Jaipuri vegetable pulao
Jaipuri Vegetable Pulao is a flavorful rice dish from Rajasthan, made with basmati rice, mixed vegetables, and aromatic spices. It is known for its rich taste, vibrant colors, and a hint of sweetness from dry fruits like raisins and cashews. This pulao pairs well with raita or curry and reflects the royal flavors of Rajasthani cuisine.
Prep Time 15 minutes mins
Cook Time 30 minutes mins
Total Time 45 minutes mins
Course Main Course
Cuisine Indian
- Basmati Rice 1 cup
- Mixed vegetables * 1/4 cup
- Butter 3 tsp
- Bay leaf 1
- Cardamom 1
- Coriander leaves few
- Cashew nuts 5
- Salt as needed
To Grind
- Green chili 1
- Cashew 4
- Cardamom 1
- Fresh Cream 1 tbsp
- Coriander powder 1 tsp
- Jeera powder 1 tsp
- Onion 1
- Garlic 3
- Ginger 1 small piece
Soak the rice in 1 and 1/4 cup of water for 15 minutes. Cook this in pressure cooker by adding salt and few drops of oil.

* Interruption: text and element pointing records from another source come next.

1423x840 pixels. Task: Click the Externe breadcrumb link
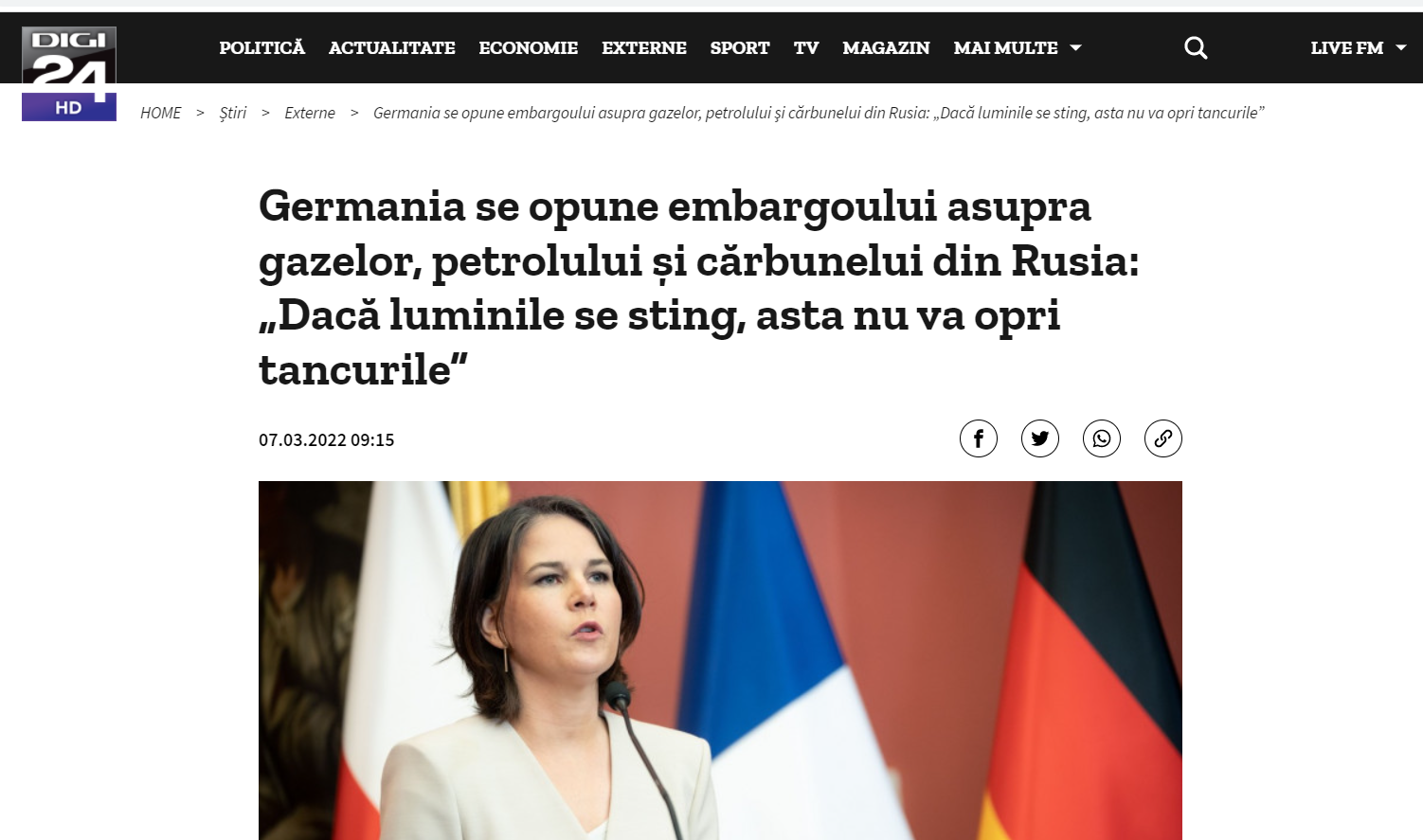(310, 113)
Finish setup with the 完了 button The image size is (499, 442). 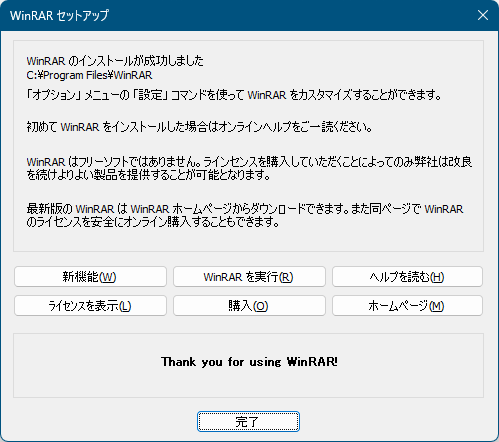point(248,421)
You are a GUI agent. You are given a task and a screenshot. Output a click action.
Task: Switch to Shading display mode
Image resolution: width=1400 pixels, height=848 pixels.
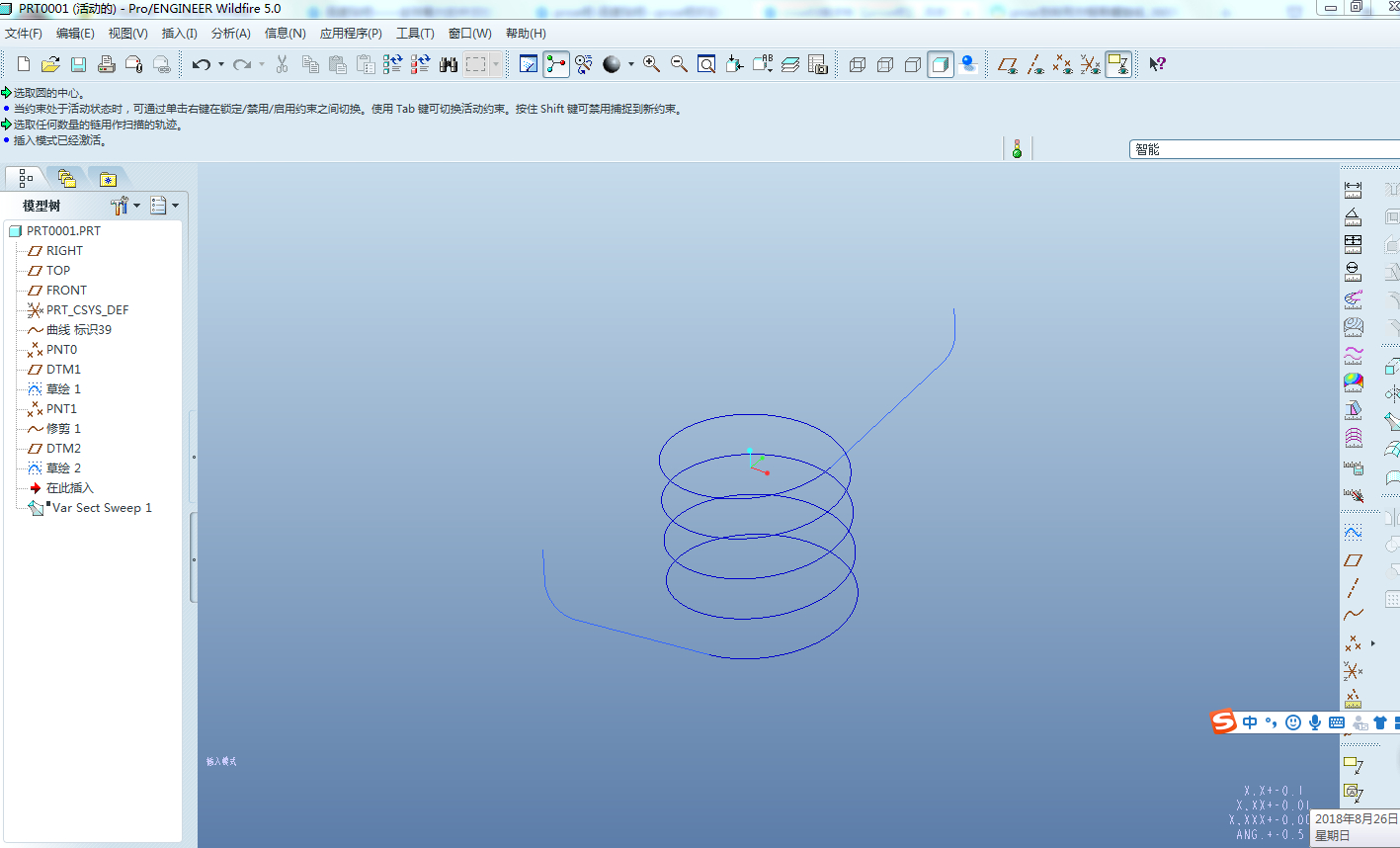941,64
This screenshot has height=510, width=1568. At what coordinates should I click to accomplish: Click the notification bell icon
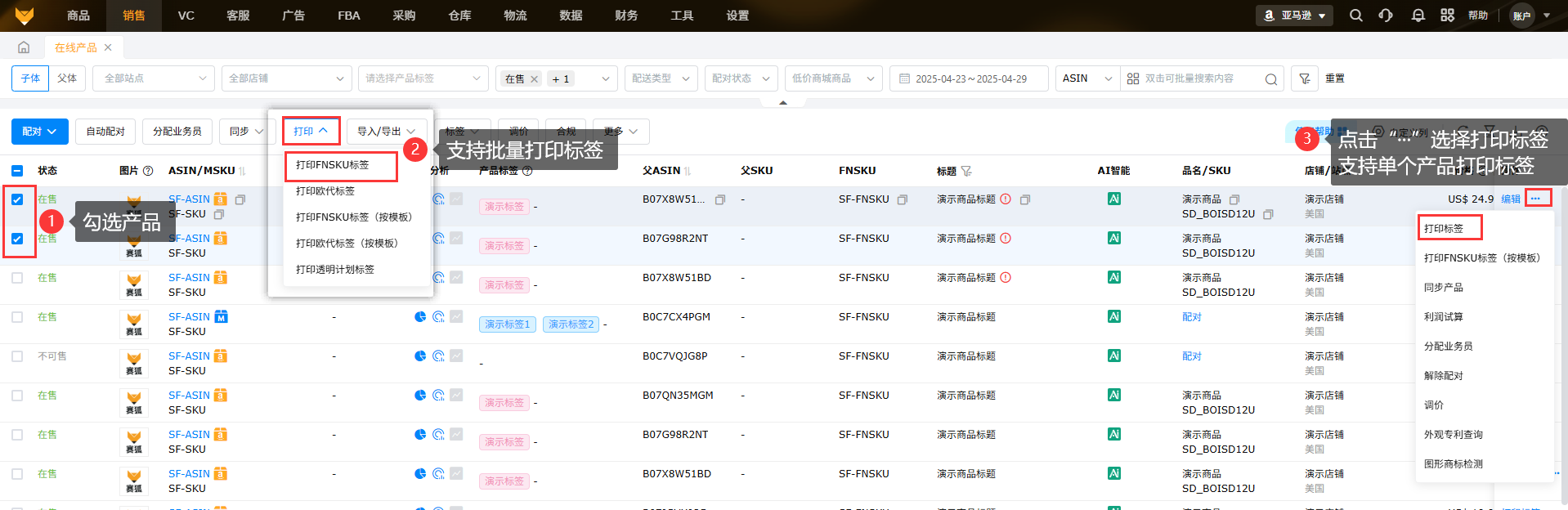pos(1418,16)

Allow this to cool and let the rice be grainy.
Grind the ingredients given under the head To grind into a fine paste.
In a pan add butter and season with bay leaf, cardamom, cashew nuts and coriander leaves. Sauté till the cashew nuts turn brown.
Add the ground paste to this.
Keep the flame low and cook till the paste becomes nice brown colour.
Add the veggies to it. Even if you want you can microwave the veggies for 2 minutes and add it.
Let the veggies be crunchy. Do not overcook or make it lose its colour.
Add the cooked rice to this and mix it gently.
Let it be in heat for 2 mins and switch it off.
Serve it with raita or any gravy of your choice.